### Source data
* * * * *
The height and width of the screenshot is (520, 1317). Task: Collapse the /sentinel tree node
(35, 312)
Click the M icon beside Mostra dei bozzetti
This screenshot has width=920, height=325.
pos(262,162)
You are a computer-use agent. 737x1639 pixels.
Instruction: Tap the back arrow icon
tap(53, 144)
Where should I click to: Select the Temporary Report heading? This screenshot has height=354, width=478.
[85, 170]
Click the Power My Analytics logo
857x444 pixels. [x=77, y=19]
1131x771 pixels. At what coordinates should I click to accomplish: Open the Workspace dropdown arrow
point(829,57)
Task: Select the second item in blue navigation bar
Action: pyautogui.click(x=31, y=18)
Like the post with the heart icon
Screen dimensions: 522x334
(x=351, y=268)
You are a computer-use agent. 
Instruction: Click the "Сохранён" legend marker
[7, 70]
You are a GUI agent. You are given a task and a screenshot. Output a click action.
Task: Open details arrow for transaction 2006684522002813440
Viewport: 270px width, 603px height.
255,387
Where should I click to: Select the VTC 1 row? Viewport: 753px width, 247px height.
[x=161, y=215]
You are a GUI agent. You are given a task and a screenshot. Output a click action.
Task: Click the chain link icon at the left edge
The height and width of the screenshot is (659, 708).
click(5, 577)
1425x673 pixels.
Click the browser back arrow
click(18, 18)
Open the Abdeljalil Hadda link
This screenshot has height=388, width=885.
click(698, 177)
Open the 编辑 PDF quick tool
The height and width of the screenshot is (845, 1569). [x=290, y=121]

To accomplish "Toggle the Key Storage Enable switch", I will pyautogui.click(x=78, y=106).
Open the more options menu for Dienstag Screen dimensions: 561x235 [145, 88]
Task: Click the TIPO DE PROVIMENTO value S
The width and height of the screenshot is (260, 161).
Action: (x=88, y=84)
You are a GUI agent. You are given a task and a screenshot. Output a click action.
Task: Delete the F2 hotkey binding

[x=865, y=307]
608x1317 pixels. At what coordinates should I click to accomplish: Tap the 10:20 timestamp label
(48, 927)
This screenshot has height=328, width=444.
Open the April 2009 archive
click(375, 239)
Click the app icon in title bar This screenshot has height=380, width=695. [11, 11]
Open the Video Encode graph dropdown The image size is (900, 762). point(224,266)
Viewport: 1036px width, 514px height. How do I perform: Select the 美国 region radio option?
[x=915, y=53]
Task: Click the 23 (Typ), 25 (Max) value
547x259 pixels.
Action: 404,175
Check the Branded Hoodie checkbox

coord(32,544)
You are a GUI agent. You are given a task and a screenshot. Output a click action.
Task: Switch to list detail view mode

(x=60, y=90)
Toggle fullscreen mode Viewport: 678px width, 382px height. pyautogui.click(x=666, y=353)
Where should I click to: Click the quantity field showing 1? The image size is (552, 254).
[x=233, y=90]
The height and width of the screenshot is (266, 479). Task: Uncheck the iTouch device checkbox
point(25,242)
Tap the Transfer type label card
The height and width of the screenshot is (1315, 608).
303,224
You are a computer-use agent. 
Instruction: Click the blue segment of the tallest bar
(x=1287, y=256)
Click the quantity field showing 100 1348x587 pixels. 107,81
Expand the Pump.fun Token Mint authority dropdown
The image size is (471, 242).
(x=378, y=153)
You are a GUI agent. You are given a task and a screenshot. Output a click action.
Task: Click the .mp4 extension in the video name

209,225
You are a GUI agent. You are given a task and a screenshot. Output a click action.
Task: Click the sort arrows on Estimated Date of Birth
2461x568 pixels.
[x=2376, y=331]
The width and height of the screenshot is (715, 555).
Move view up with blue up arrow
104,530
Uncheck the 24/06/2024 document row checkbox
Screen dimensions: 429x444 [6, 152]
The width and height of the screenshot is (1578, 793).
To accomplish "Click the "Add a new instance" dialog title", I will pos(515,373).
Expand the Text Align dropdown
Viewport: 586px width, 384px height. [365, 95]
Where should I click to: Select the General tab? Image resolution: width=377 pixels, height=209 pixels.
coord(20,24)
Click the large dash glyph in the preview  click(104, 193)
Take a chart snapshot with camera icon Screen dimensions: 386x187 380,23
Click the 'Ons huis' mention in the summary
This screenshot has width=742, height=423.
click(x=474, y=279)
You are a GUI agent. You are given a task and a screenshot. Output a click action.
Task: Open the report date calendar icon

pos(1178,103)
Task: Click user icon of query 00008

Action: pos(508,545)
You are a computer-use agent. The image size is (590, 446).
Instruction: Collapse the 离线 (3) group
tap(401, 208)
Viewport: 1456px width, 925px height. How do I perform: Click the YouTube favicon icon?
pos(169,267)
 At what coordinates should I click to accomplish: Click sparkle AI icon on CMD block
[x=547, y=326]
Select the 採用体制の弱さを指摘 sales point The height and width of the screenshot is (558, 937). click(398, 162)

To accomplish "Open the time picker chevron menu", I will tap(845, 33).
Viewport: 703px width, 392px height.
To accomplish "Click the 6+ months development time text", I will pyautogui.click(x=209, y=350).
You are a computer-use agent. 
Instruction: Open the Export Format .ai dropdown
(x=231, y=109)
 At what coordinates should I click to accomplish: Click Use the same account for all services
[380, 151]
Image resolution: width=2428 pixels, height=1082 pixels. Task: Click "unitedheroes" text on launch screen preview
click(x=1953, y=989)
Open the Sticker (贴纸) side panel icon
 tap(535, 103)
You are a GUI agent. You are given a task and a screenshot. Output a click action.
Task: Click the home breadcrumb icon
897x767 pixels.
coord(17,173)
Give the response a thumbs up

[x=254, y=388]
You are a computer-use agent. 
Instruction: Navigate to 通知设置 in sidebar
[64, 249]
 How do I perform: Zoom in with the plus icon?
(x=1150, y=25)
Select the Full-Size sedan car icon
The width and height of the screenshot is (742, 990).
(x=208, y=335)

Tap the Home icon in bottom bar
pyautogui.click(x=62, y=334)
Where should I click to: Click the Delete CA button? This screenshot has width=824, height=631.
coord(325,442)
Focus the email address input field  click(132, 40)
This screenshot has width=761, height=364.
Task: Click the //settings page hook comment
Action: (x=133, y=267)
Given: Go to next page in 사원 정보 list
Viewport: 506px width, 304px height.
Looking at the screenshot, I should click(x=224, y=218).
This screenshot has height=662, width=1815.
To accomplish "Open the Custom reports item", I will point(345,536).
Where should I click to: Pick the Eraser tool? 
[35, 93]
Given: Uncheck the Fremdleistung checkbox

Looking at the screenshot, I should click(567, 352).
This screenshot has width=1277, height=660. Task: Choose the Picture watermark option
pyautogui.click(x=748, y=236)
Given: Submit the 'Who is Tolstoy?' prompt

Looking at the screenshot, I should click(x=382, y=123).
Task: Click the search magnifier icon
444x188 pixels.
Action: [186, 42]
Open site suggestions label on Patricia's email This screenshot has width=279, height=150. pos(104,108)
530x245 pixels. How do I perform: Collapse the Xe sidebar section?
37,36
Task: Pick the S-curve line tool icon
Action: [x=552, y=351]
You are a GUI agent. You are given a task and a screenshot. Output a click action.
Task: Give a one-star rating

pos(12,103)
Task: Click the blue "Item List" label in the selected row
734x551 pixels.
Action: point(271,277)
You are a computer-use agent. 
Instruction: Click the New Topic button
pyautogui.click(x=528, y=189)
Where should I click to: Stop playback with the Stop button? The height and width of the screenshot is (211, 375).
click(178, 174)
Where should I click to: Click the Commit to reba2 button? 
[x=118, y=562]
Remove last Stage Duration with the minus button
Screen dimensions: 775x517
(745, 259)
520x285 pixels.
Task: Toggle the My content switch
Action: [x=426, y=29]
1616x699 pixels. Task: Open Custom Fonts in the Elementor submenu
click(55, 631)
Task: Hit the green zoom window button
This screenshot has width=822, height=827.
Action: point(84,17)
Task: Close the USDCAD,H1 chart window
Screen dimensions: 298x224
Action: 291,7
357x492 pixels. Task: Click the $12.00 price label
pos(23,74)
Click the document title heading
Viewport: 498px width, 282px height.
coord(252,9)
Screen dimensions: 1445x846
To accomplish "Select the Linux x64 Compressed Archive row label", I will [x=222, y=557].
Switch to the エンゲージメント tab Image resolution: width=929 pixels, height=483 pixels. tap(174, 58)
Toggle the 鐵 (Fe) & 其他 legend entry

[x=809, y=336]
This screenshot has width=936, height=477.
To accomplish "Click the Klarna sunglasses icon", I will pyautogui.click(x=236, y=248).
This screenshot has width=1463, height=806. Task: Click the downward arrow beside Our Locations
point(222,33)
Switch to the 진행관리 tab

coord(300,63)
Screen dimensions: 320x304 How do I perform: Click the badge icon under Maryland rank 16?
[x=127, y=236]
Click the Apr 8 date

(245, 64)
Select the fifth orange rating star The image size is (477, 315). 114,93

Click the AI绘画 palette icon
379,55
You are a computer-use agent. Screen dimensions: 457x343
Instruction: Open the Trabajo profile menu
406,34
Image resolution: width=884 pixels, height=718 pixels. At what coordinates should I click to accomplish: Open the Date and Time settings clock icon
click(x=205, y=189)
* * * * *
### Description of the task
From the line containing "Switch to the エンゲージメント" to the last line above, repeat every line exactly and nothing else.

### Answer to the exercise
Switch to the エンゲージメント tab Image resolution: width=929 pixels, height=483 pixels. tap(174, 58)
Toggle the 鐵 (Fe) & 其他 legend entry

[x=809, y=336]
This screenshot has width=936, height=477.
To accomplish "Click the Klarna sunglasses icon", I will pyautogui.click(x=236, y=248).
This screenshot has width=1463, height=806. Task: Click the downward arrow beside Our Locations
point(222,33)
Switch to the 진행관리 tab

coord(300,63)
Screen dimensions: 320x304 How do I perform: Click the badge icon under Maryland rank 16?
[x=127, y=236]
Click the Apr 8 date

(245, 64)
Select the fifth orange rating star The image size is (477, 315). 114,93

Click the AI绘画 palette icon
379,55
You are a computer-use agent. Screen dimensions: 457x343
Instruction: Open the Trabajo profile menu
406,34
Image resolution: width=884 pixels, height=718 pixels. At what coordinates should I click to accomplish: Open the Date and Time settings clock icon
click(x=205, y=189)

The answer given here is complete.